The startup I'm building, we are committing to provide SSO/SAML/OIDC, audit logs, advanced RBAC etc for free for everyone, we want people to pay for actual differentiating features. Am I missing something here?

At some point in the future you will be faced with a dilemma. You will have a customer who can't get these free features to work with their existing systems. On one hand you won't want to give away the time of a senior engineer necessary to fix what is their problem. On the other hand, you won't want a potential large customer to walk away and tell people they don't use your product because "it doesn't work."

Charging customers for features is really charging them to support getting those features to work for them. It means you can afford to support customers and make them happy rather than having to say "The feature is there. Good luck!"


These are not real security features, they are implementation features that only the largest customers will demand, so they really are differentiation: SSO (enterprise kind, not log in with Google), Role based access control (i.e. custom roles, not the usual admins, managers and users), Log auditing.

MFA should be the default. Because one day, Bob in sales is gonna click that link and enter his password that 850 other sites use.


Two points: 1. It’s common (and I think ethical and prudent) to charge for enterprise management of security features. Microsoft, for example, has had a long running practice that in the box with Windows you get everything you need to manage that one system. If you want to manage many systems, you buy a product that does that.

2. I HAVE seen a dark pattern, particularly in “Freemium” software, where security primitives like encryption and access controls are upsells. If you expect me to store my data in your SaaS platform then I believe you owe it to me to provide baseline security controls. Put another way, it’s not freemium, it’s “not-fit-for-purpose trialware” if basic security controls aren’t provided.


It's not the job of open source developers to secure your data. Rather, open source developers provide tools that let you do it yourself. Like GPG. If you want a turnkey solution then consider rewarding the people who are already working hard for you, by giving them a rational self-interest to help you comply with your security policies.


There is a backlash around it. https://sso.tax is a perfect example that I'm sure you're aware of. But there are two major ways to look at this:

#1 - From a builders perspective, you've got to figure out what features (security or otherwise) that cost you extra and charge accordingly. In the old days SAML was one of those features was legitimately expensive to implement. Now keep in mind that not everything that costs you extra people will necessarily want to pay for.

#2 - From the sales perspective, what are features that people are willing to pay more for. SSO is something that is more and more frequently a business requirement. You want slack? Require SSO? Well you're paying for Business+ at $12.50/mo/user rather than Pro at $6.67/mo/user... even if you care about nothing else that comes in the Business+ plan.

As a Security/IT person, I absolutely hate that features I consider to be "required" (like SSO and APIs) are extra costs when we're the customers. The best I (and others like us can do) is convince our businesses those items should be part of the default feature set and not charged extra for.


Nope, TIL about sso.tax, I'm one of those 10,000 I guess :)

https://xkcd.com/1053/


Nobody knows what these things are or why they need them. The only thing that makes companies care about security is when it can be used to close more deals, or comply with regulations. That means you're either targeting MM+ customers or are MM+ yourself. Until then, if a company can jettison audit logs to save $20/seat, they will. And providing them that option may be exactly the mental gymnastics you need to close the deal.

==============================

### What to do
In the discussion on paid security features, which Slack plan and per-user price apply when SSO is required? Please answer in one sentence. The records after the discussion on paid security features are separate material.

[Entries on where items appear]

==============================

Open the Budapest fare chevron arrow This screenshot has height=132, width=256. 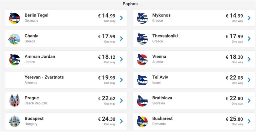pos(121,121)
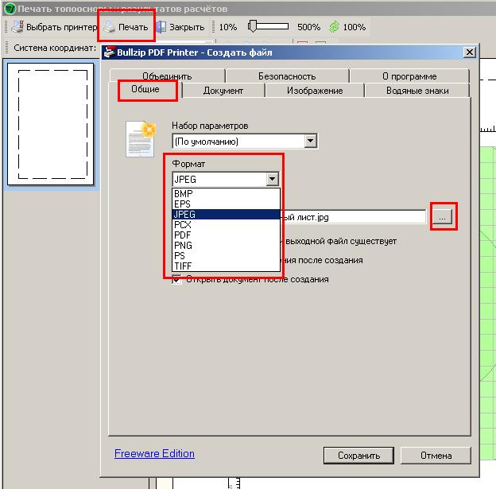The image size is (496, 489).
Task: Click the green 100% zoom reset icon
Action: pyautogui.click(x=335, y=27)
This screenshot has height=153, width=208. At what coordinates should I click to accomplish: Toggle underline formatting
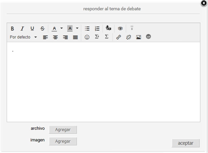click(x=32, y=29)
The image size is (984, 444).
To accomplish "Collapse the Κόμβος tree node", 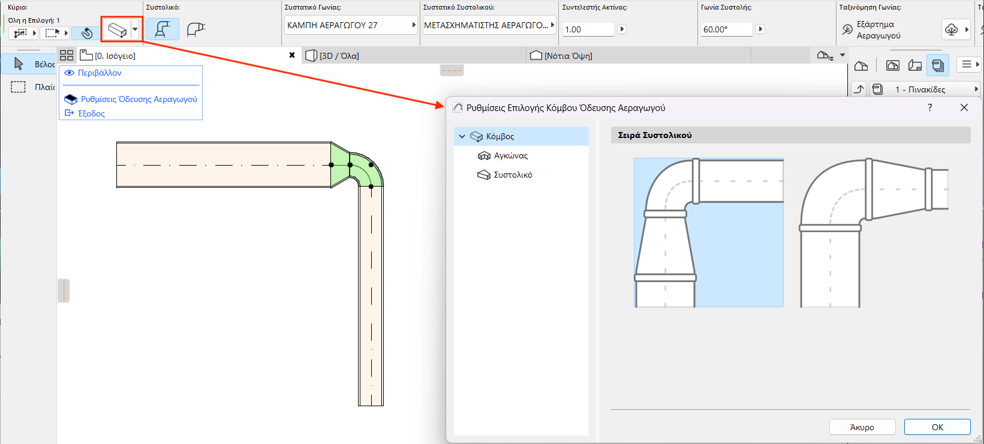I will point(462,136).
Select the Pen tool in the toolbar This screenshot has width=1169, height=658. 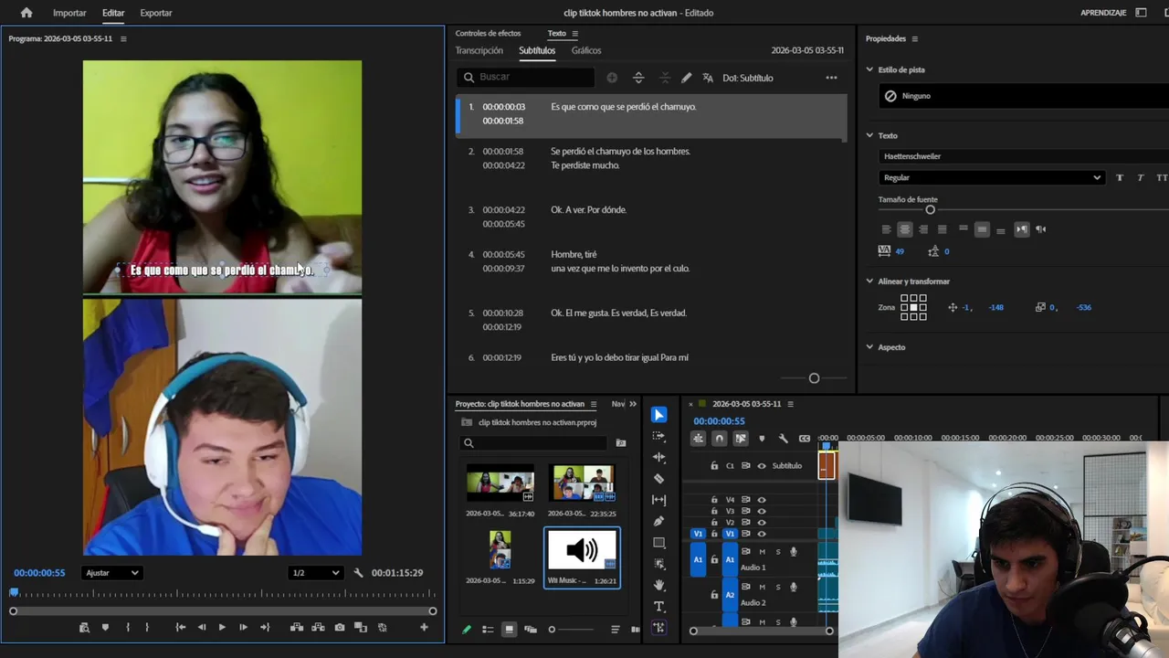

==============================

### The reply
Requiring SSO means paying for Business+ at $12.50/mo/user rather than Pro at $6.67/mo/user.